══ RAW DATA

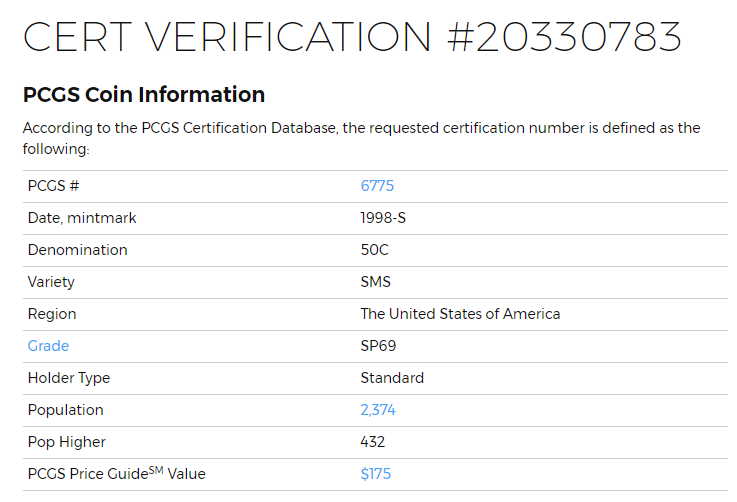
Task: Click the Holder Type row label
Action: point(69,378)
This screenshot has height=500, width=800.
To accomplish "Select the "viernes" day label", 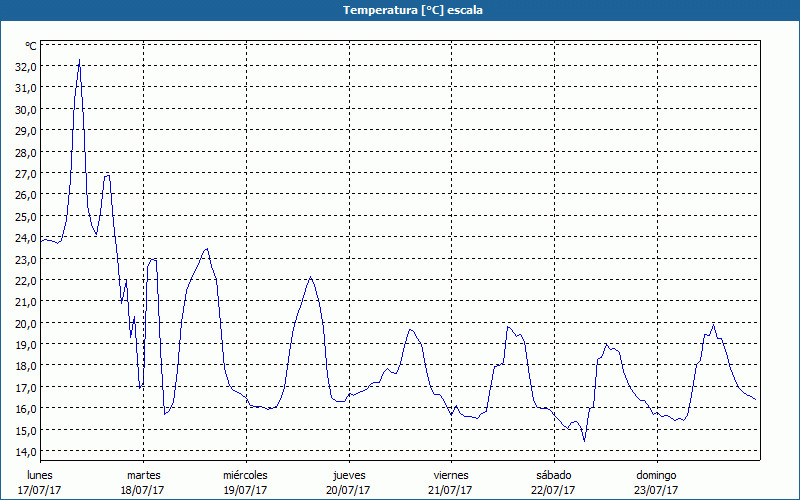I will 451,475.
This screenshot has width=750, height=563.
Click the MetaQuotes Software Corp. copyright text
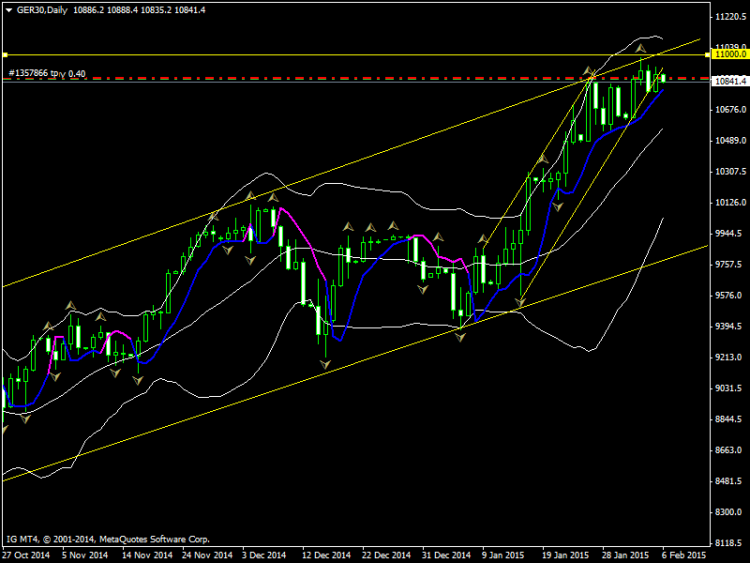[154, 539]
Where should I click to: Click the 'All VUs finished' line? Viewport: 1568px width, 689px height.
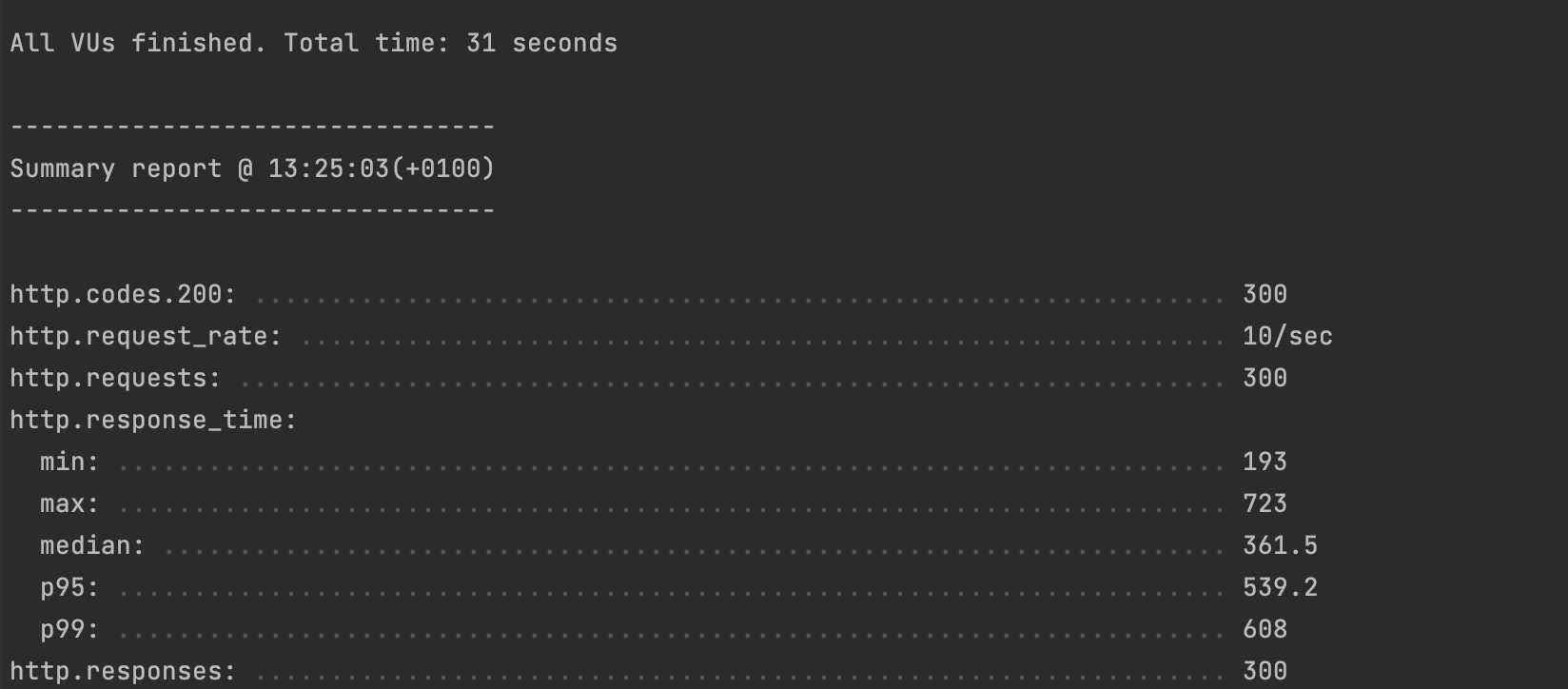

════

#### TASK DESCRIPTION:
Look over the records above and copy each line that includes the string "This".

#### WRITTEN SOLUTION:
This screenshot has height=500, width=800.
This screenshot has width=750, height=563.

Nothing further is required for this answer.